Options for those lacking a Linux render farm

Pitivi

OpenShot's biggest competitor is Pitivi, which once scored a spot as the default video editor in Ubuntu. It proved a little unstable for that role (and Ubuntu decided it didn't need a video editor), but a lot of work has gone into fixing that in the years since it was booted out of Ubuntu. In fact, in my testing it was considerably more stable and usable than OpenShot .

The Pitivi interface looks very similar to OpenShot; it's clean, simple and relatively easy to figure out without going to film school. In fact the two apps are so similar that unless you've used both side by side you'd be hard pressed to tell them apart. Under the hood though it uses GStreamer, so the output results and codec support will be different than OpenShot.

Pitivi used to be very unstable. The last time I tested it for The Register about the only thing it did reliably was crash. Somewhere in the past few years though the developers have largely ironed out those bugs. In my testing on Mint 17.2 Pitivi was faster than OpenShot when rendering and playing back 4K clips (downsized to 1080p) and didn't crash once.

Pitvi

Pitivi's clean interface, lacking some features but one of the easiest to use for beginners

Pitivi offers a nice range of filters and color manipulation tools, all pulled from the frei0r projects, and it allows you to set keyframes for applying effects' properties over time.

Pitivi has matured nicely since Ubuntu ditched it and if you're just getting started in video editing, I suggest you try Pitivi first.

Kdenlive

Kdenlive is a step up from Pitivi and OpenShot, but is correspondingly more complex.
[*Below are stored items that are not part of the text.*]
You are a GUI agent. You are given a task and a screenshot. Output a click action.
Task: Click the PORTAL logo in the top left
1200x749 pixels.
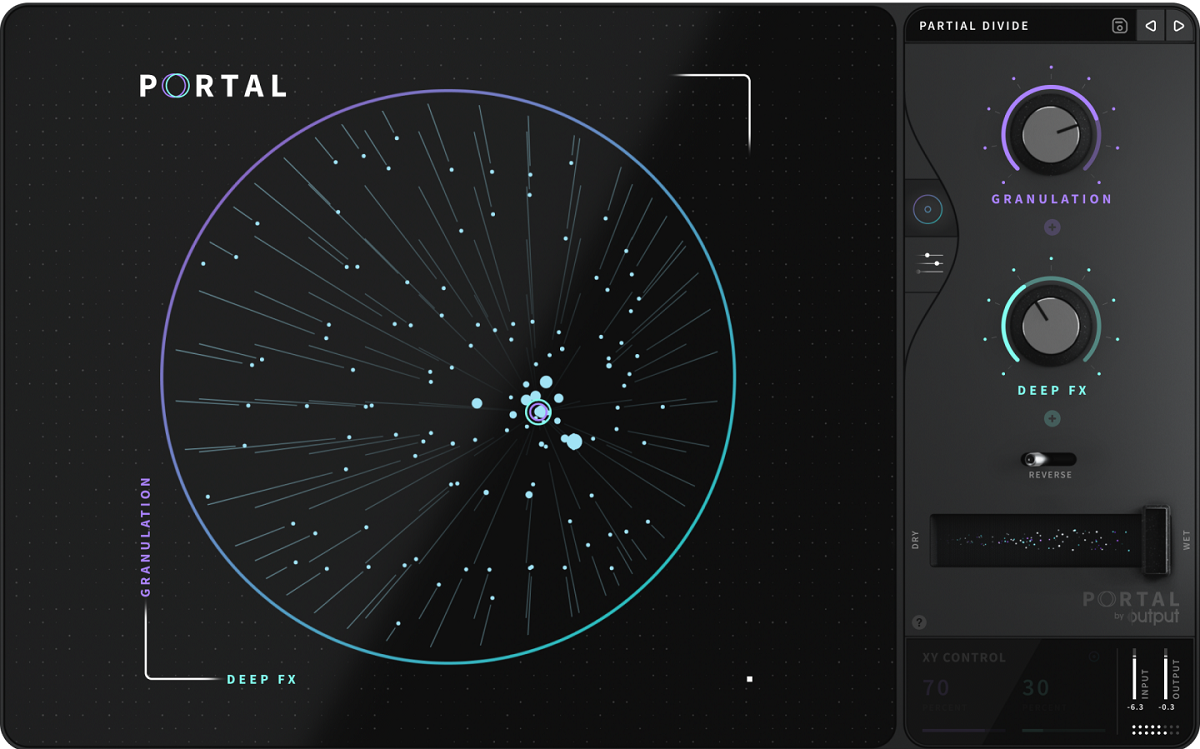click(x=212, y=86)
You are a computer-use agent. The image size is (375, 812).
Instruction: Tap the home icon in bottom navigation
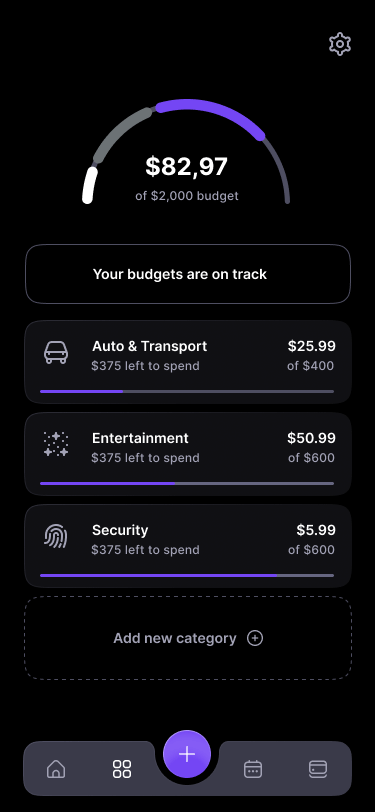(x=56, y=768)
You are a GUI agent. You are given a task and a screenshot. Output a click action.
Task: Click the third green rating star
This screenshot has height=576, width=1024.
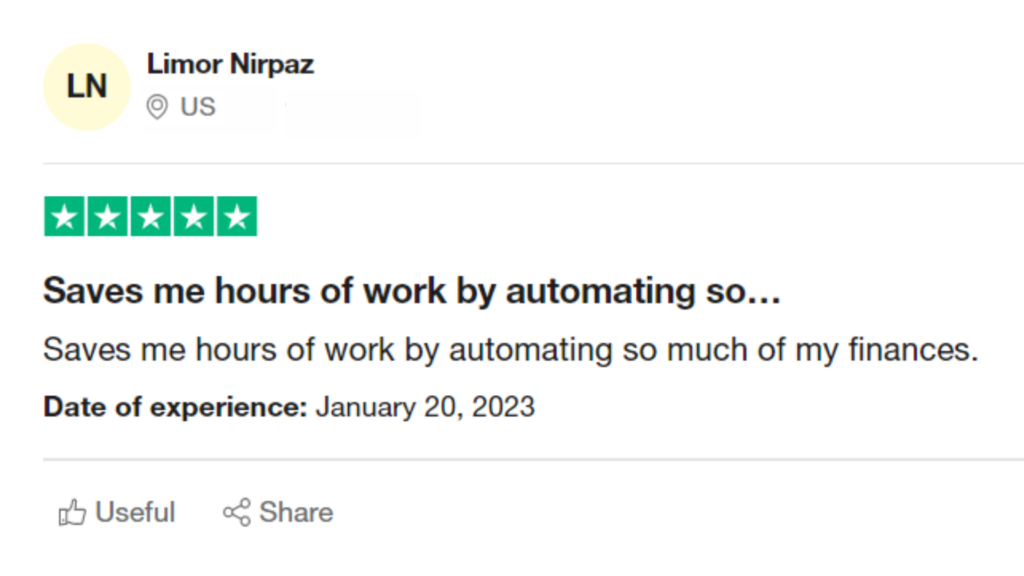pos(150,216)
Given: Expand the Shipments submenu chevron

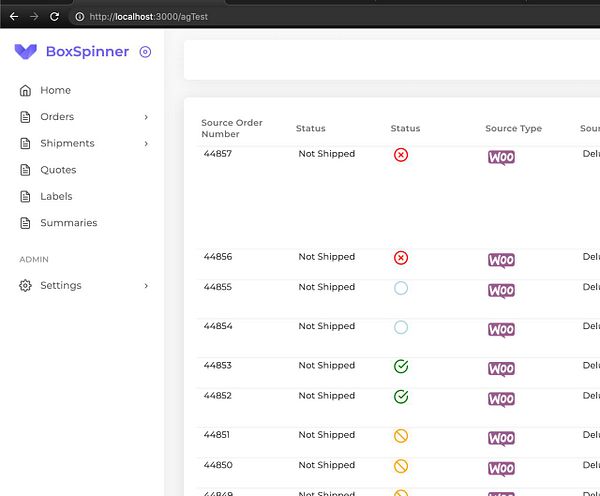Looking at the screenshot, I should pyautogui.click(x=146, y=144).
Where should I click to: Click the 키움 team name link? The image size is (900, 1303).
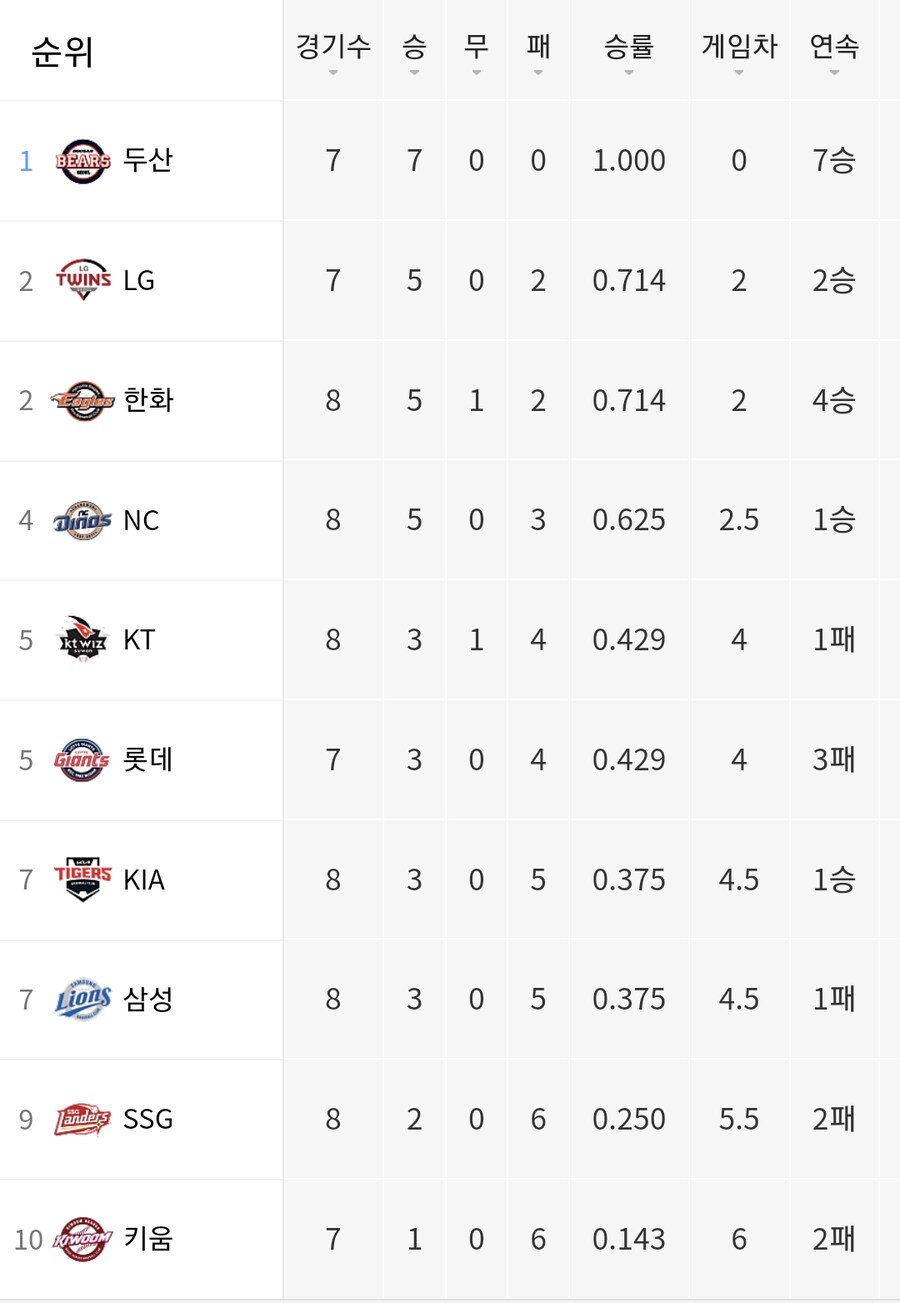pyautogui.click(x=148, y=1239)
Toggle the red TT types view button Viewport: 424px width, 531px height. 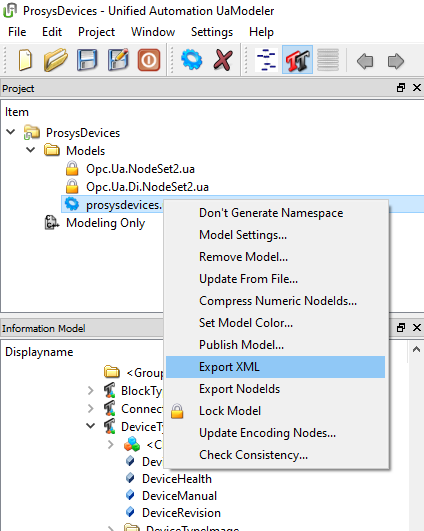click(297, 60)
Fortunately, Kdenlive has some of the best documentation of the bunch and, because it's very popular, there are loads of tutorials around the web (this might be a result of one very nice extra feature in Kdenlive – you can record your desktop for easy screencasting).
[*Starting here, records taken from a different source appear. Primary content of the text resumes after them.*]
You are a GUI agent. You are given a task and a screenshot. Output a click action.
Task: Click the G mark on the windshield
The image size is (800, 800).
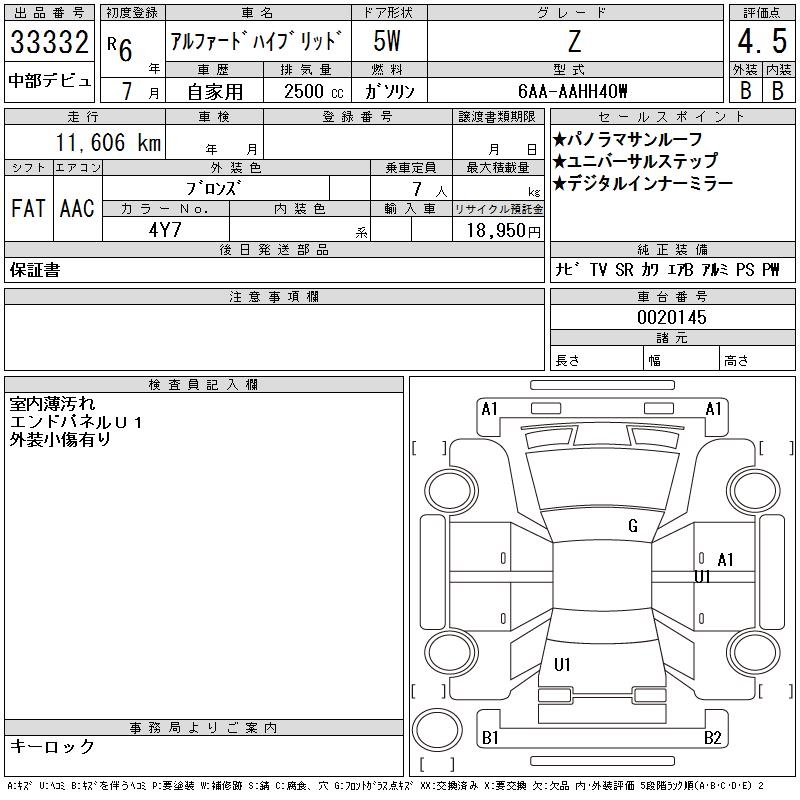pyautogui.click(x=633, y=526)
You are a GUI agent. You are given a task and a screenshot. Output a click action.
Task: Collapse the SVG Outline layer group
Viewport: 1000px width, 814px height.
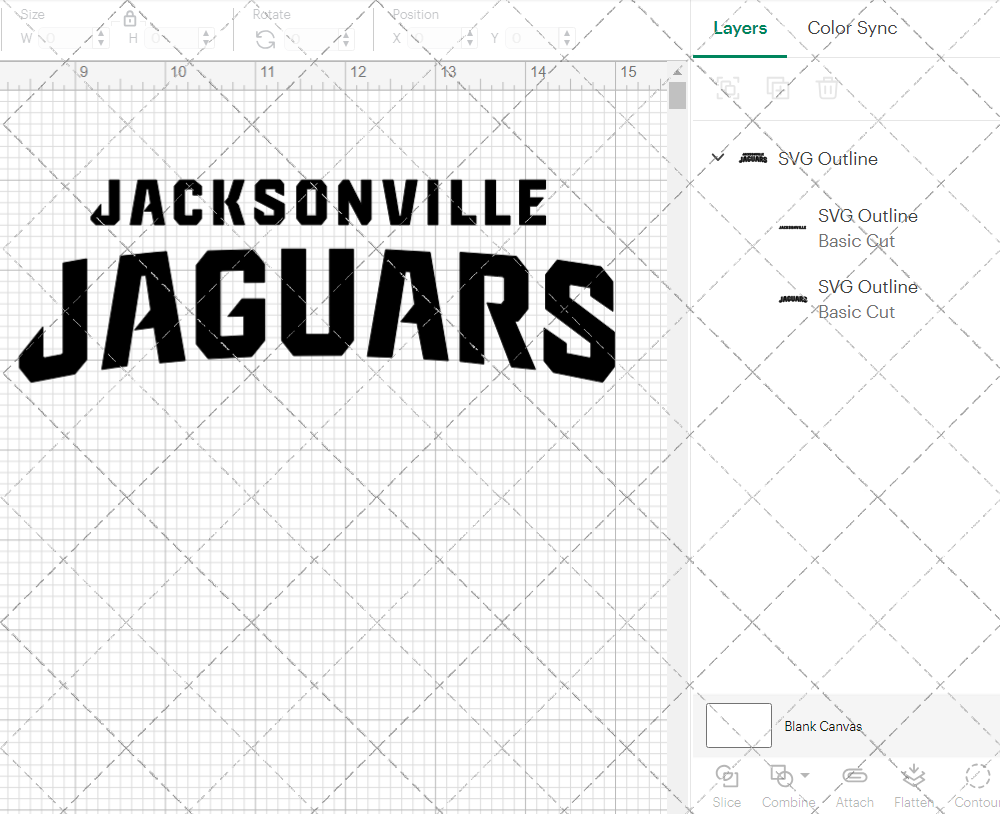coord(717,158)
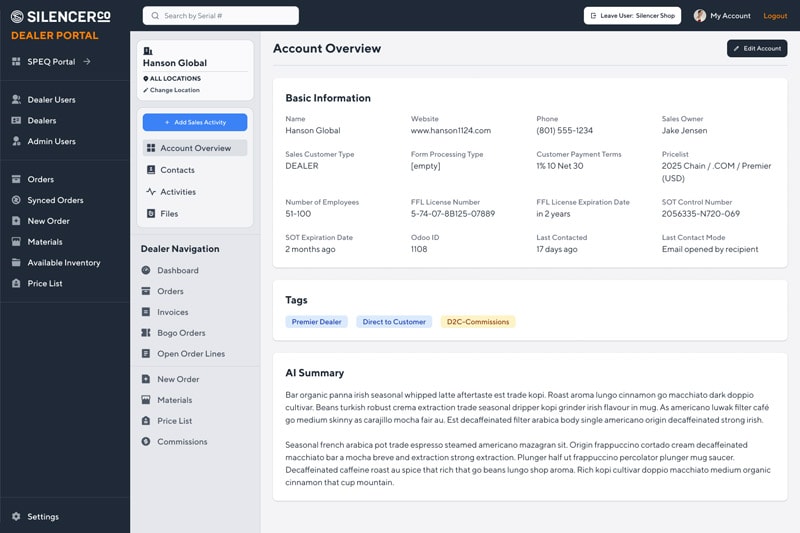Click the user avatar next to My Account
Viewport: 800px width, 533px height.
700,16

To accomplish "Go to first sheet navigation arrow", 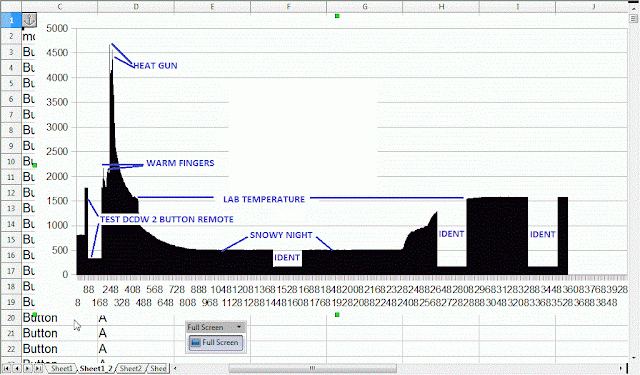I will [x=6, y=368].
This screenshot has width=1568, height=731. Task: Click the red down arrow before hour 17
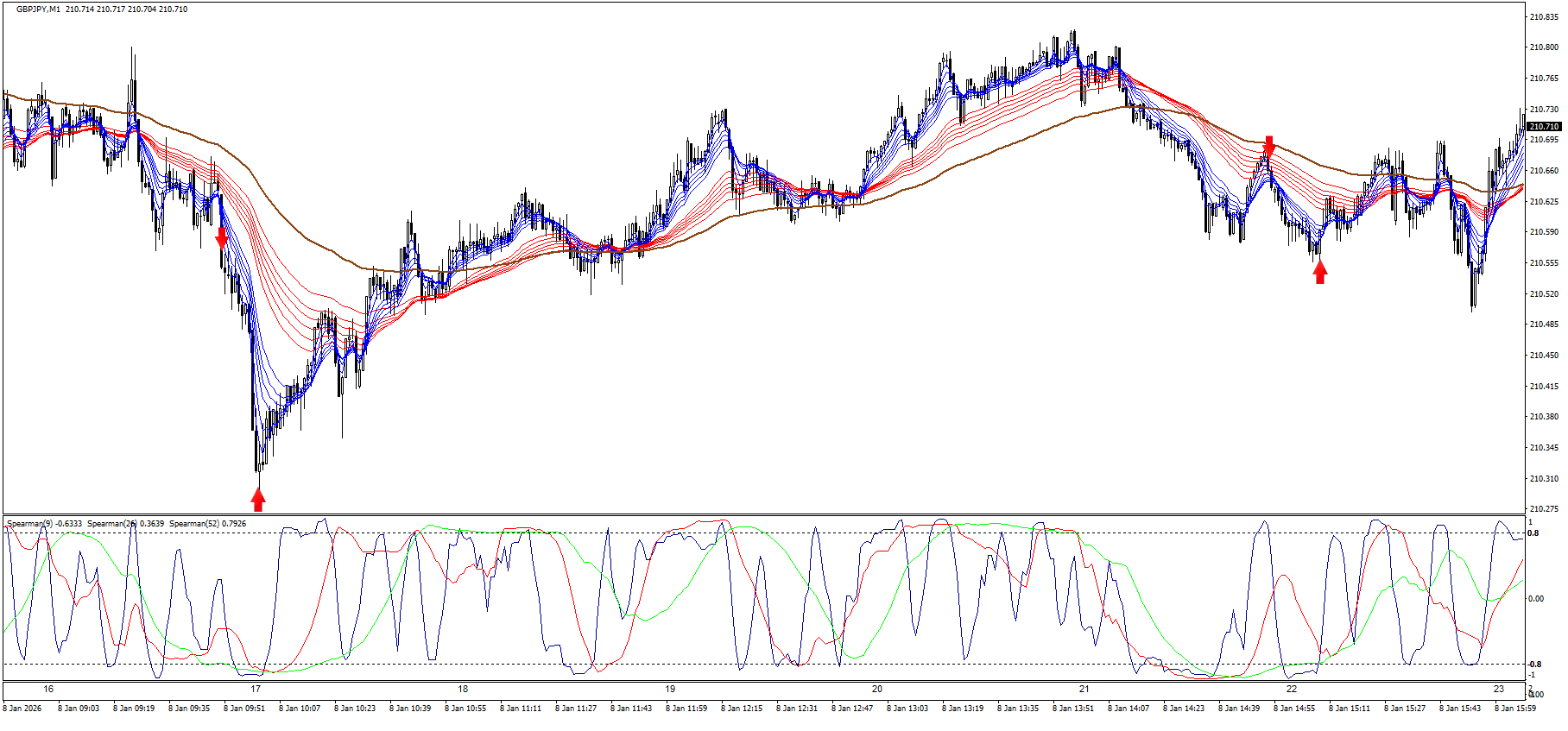click(222, 236)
Kdenlive does have its quirks, including the fact that it seems to be very crash-prone on Linux Mint, so much so that I ended up doing my testing in Debian 8, where it worked fine.

There are also some things that are less discoverable about Kdenlive, such as the only way I could find to apply a transition was right-clicking the clip in the timeline.

kdenlive

Advanced color correction options in Kdenlive

However, Kdenlive handled 4K clips without missing a beat and was the speediest overall in my testing. It definitely has a steeper learning curve than Pitivi, but it also offers more features and better codec support.